Interoperability between metadata formats

Mapping Dublin Core to ROADS templates

Michael Day
UKOLN: The UK Office for Library and Information Networking,
University of Bath, Bath, BA2 7AY, United Kingdom
http://www.ukoln.ac.uk/
m.day@ukoln.ac.uk

November 1997


Summary

Table 1: Summary mapping from Dublin Core to ROADS/IAFA templates.

Dublin Core element

IAFA template

TitleTitle
CreatorAuthor-name (From Author (USER)* cluster)
SubjectKeyword
Subject-Descriptor-Scheme
Subject-Descriptor
DescriptionDescription
PublisherPublisher-name (From Publisher (ORGANISATION)* cluster)
ContributorsNo direct equivalent
DateCreation-date
TypeCategory
FormatFormat-v*
Requirements
IdentifierURI-v*
ISBN
ISSN
SourceSource
LanguageLanguage
RelationNo direct equivalent
CoverageNo direct equivalent
RightsNo direct equivalent

Introduction

The Dublin Metadata Core Element Set (Dublin Core for short) was devised as a simple set of data elements so that Internet publishers and authors would be able to create their own metadata records.

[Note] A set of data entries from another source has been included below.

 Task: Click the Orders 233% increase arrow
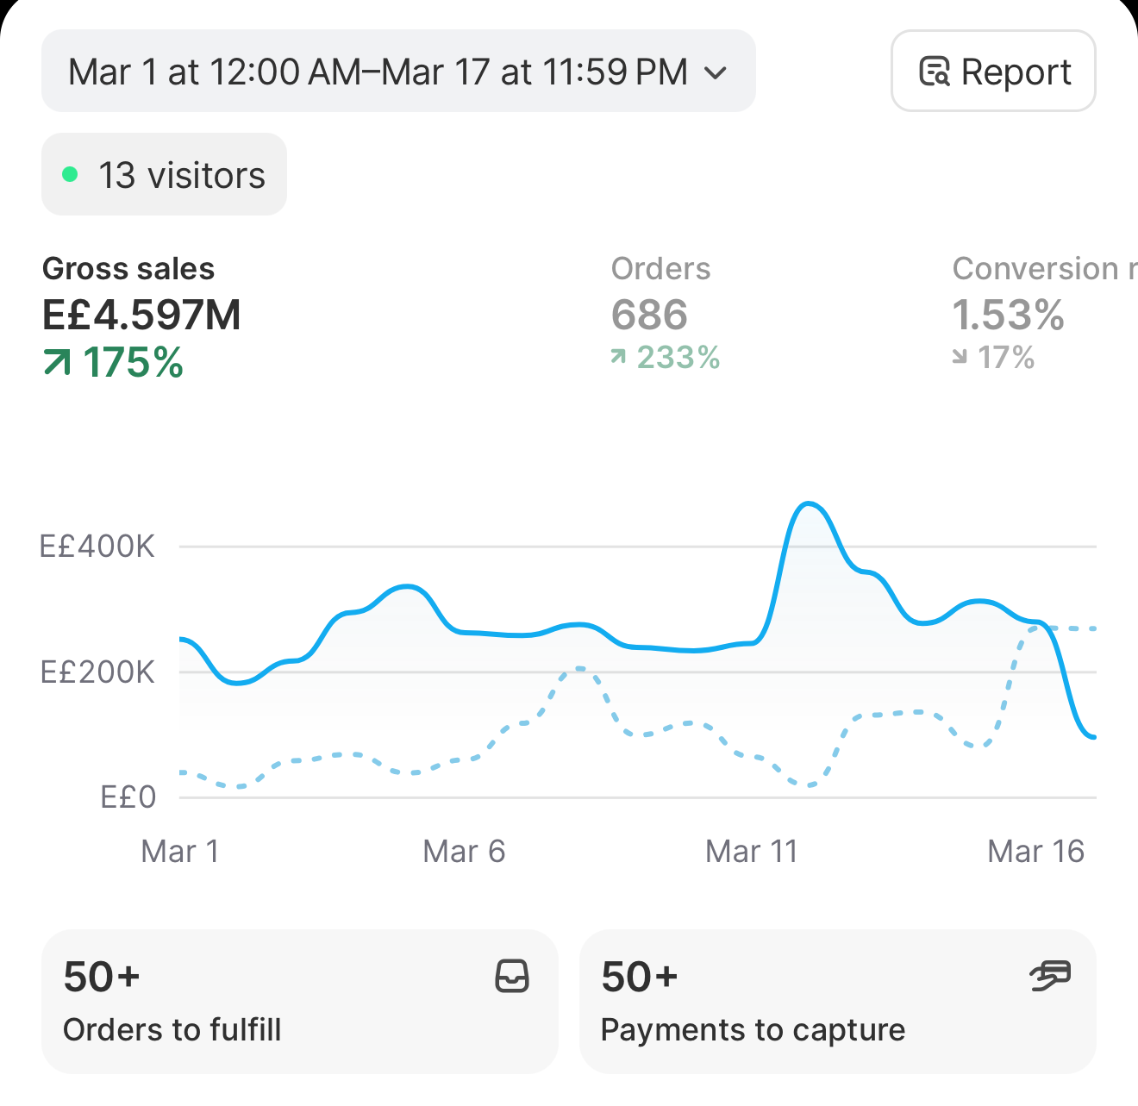[x=618, y=357]
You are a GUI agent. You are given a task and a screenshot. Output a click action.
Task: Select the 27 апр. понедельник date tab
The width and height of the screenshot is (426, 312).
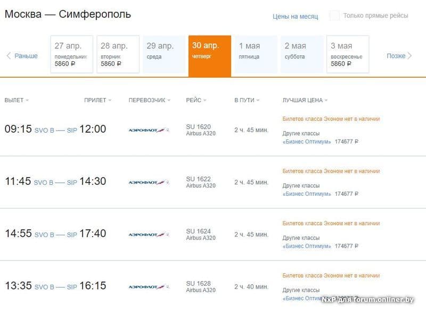(71, 54)
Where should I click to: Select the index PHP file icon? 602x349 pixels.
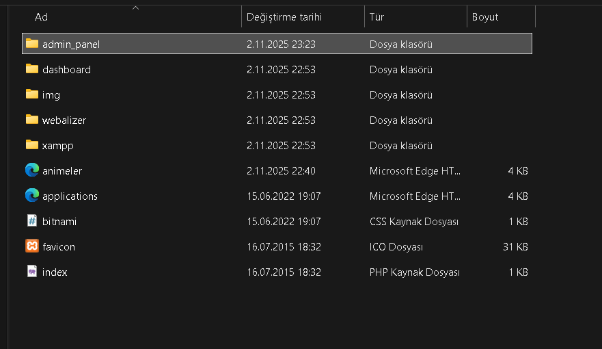32,272
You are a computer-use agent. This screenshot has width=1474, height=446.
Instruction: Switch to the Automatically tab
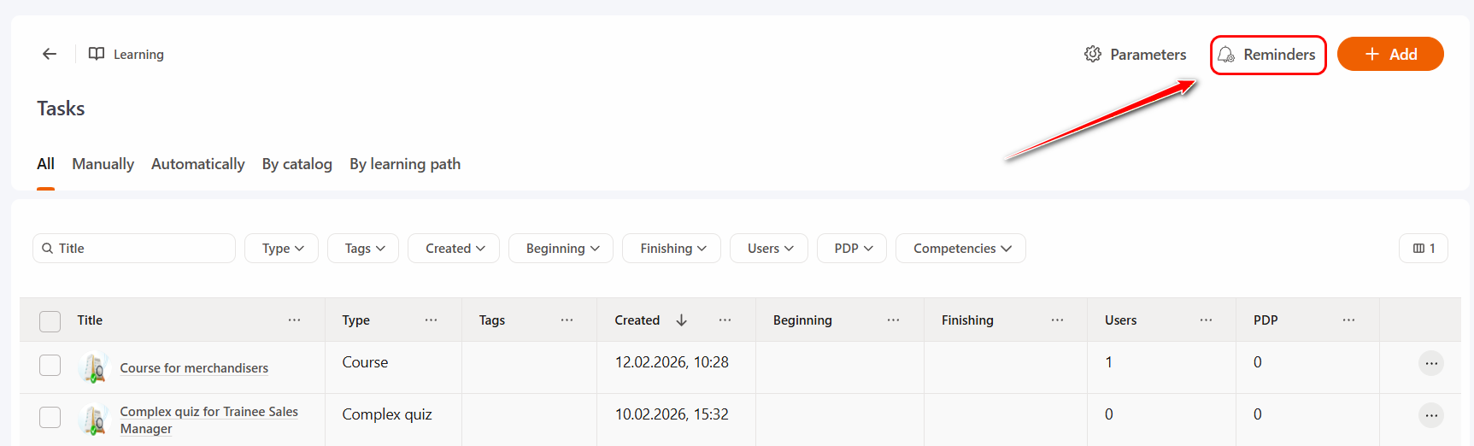click(x=197, y=164)
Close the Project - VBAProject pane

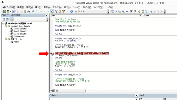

The Dublin Core elements were originally agreed at a workshop held in March 1995 at Dublin, Ohio (Weibel, et al. 1995). The workshop report commented that "automatically generated records often contain too little information to be useful, while manually generated records are too costly to create and maintain for the large number of electronic documents currently available on the Internet". Dublin Core elements were designed to mediate between these extremes. A reference description of the Dublin Core element set can be found at the URL:http://purl.org/metadata/dublin_core_elements.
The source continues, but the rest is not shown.